When the United Nations was founded in 1945, nearly a third of the world’s population lived in territories that were dependent on colonial powers. Since then, many territories have found freedom, yet a variety of colonial relationships and physical legacies have persisted, such as between military occupiers and surrounding populations, native and non-native populations, and through the presence of major religious organizations, just to name a few. Moreover, a considerable body of critical scholarship has pointed out that contemporary societies are still inextricably linked to coloniality, defined not only as a historically situated and unjust economic model, but also as a racialized, androcentric, and class-based hierarchy of knowing and being which marginalizes non-western cultures, knowledges, and histories.

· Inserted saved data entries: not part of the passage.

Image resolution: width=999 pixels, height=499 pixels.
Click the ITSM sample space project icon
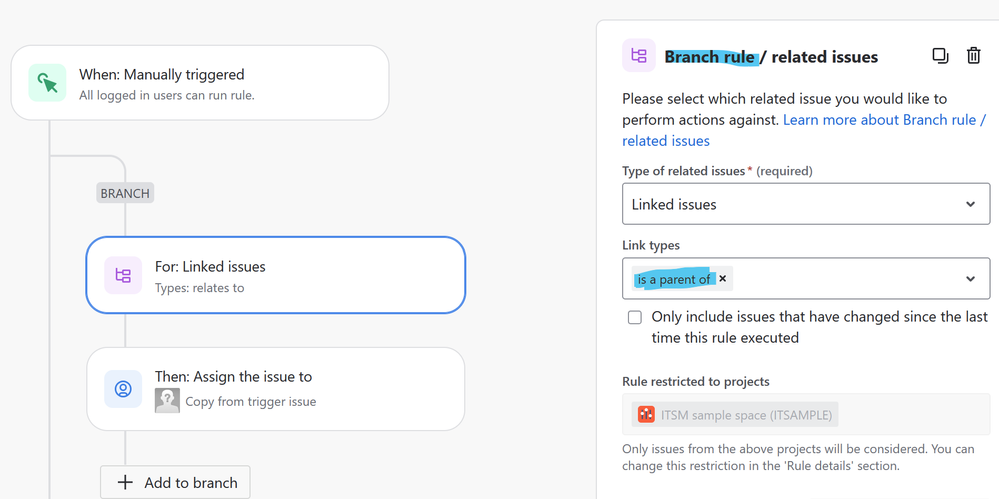coord(646,414)
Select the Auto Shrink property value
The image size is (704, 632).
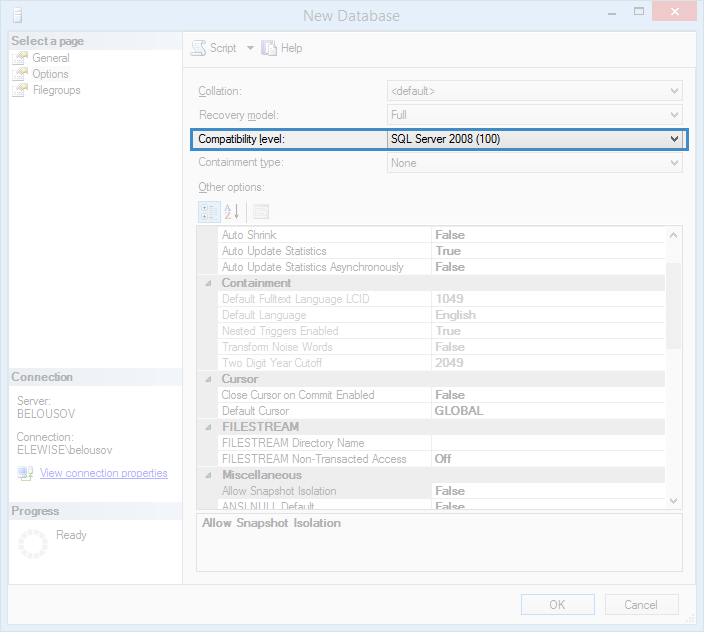(x=548, y=235)
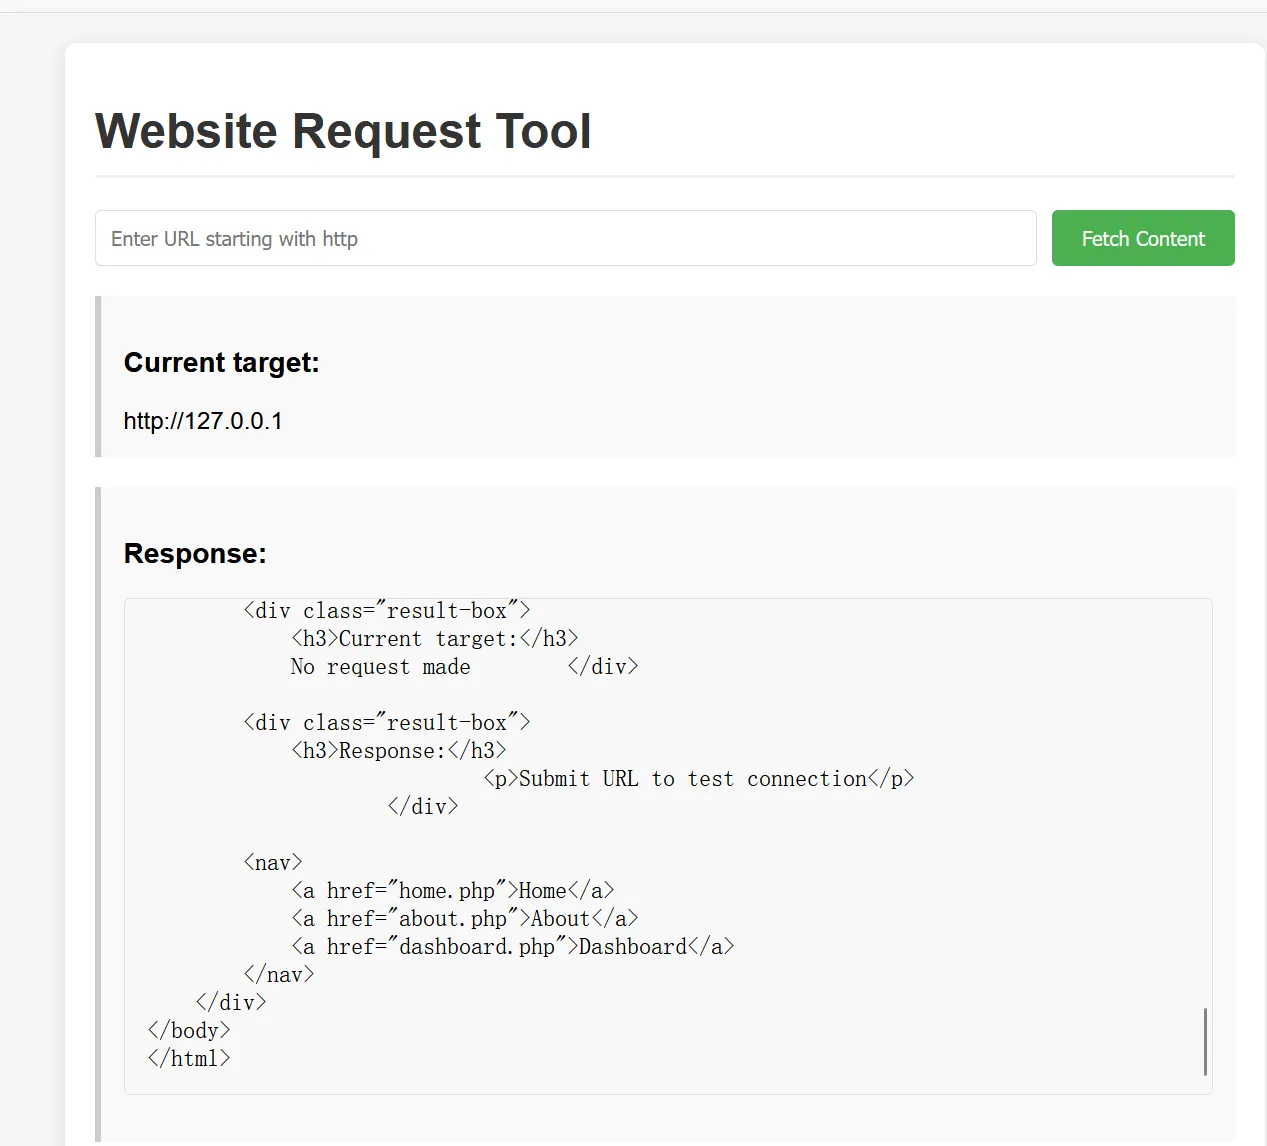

Today, the coloniality of knowing, being and power also intersects with the negative and unevenly distributed consequences of global mega-trends such as urbanization and climate change, which raises pressing questions. How has the span of urbanism and urbanization – from the related academic disciplines to the physical places, people, politics, infrastructure, and cultures – been affected by the forces of colonization and coloniality? Moreover, as efforts to deliberately steer societal transformations in the so-called ‘Anthropocene’ and the ‘Urban Century’ are unavoidably related to questions of power and politics, we ask what efforts to bring about social change are needed or already underway.
We are interested in established themes in the literature as well as forging less obvious and exciting new linkages together among disciplines, practices, and places.